WHAT THE EXERCISE ASKS>
Scan the records below for the word "link". Copy each line where it appears.

ENTRIES PROVIDED: Begin

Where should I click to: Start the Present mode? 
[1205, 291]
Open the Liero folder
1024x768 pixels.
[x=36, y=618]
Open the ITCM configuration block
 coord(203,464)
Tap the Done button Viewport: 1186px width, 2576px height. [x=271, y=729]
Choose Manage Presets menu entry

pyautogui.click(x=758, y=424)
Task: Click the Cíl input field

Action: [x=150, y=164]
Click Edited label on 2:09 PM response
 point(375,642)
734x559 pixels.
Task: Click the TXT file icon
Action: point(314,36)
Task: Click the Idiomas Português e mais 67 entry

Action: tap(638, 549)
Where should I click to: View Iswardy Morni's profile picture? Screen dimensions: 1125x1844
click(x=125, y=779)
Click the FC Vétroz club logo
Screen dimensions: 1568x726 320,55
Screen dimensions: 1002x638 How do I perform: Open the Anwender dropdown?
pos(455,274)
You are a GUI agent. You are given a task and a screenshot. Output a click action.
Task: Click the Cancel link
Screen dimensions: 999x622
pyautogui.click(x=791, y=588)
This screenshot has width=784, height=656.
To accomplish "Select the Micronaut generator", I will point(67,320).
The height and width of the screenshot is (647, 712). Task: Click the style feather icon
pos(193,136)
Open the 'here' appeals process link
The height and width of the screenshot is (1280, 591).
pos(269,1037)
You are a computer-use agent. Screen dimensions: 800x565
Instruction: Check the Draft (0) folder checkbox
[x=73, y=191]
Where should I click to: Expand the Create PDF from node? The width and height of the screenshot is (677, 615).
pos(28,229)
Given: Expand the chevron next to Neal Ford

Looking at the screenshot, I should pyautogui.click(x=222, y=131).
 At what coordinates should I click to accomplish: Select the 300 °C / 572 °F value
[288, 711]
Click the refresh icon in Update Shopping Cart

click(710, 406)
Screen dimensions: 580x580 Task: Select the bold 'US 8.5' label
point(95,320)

ENTRIES PROVIDED: End

YOUR RESPONSE>
Task: Click the Cancel link
Open the 'here' appeals process link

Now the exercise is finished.